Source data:
--- --- ---

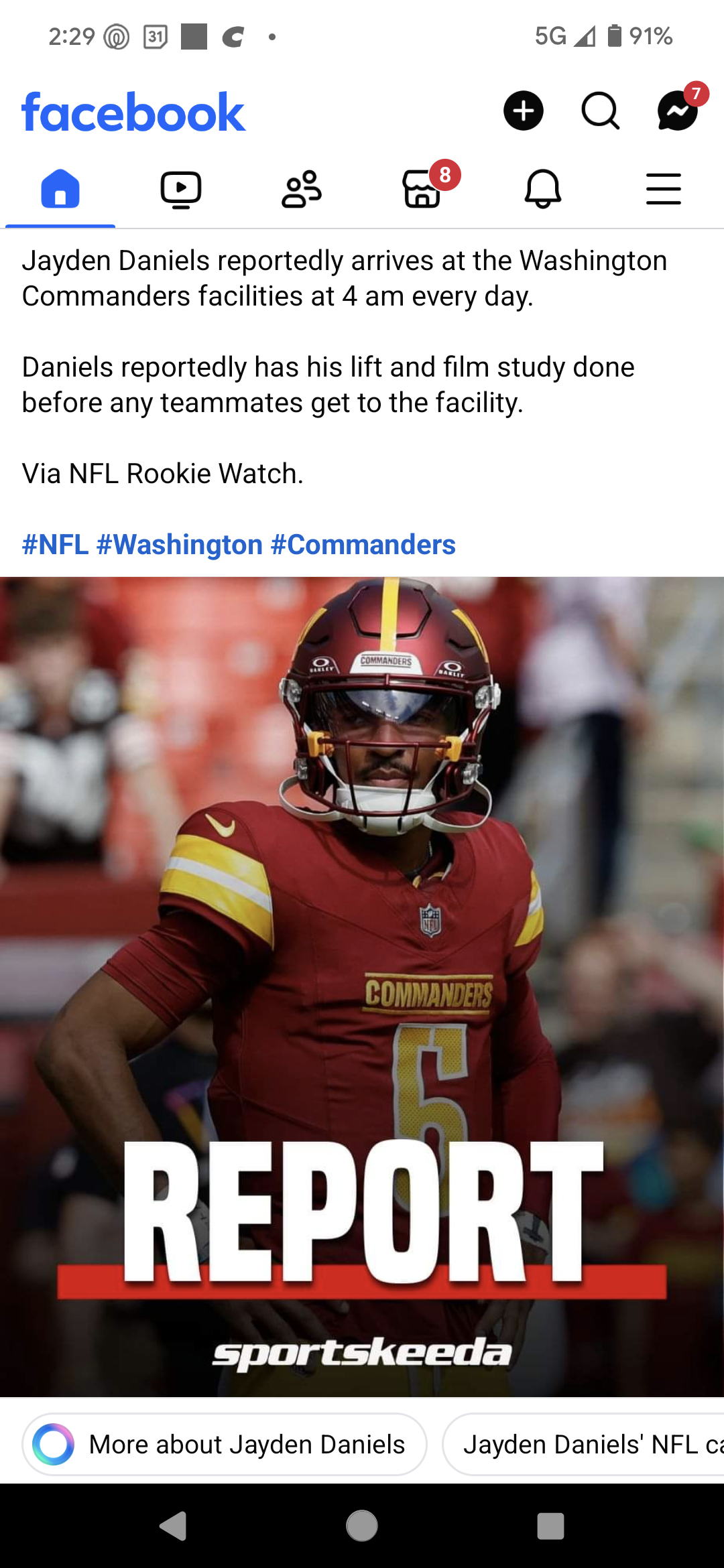The image size is (724, 1568).
Task: Tap the #NFL hashtag
Action: 56,545
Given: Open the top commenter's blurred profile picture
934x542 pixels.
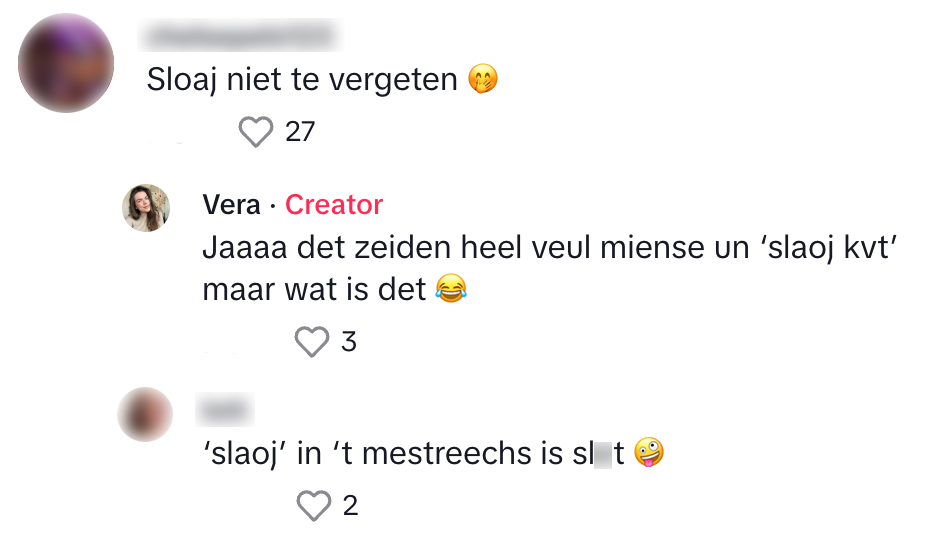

--- --- ---

- **Requirements**: Rewrite all the records above as a numbered list, leaving out blank lines and the pictures.

- **Exercise answer**:
1. The image size is (724, 1568).
2. Task: Tap the #NFL hashtag
3. Action: 56,545
4. Given: Open the top commenter's blurred profile picture
5. 934x542 pixels.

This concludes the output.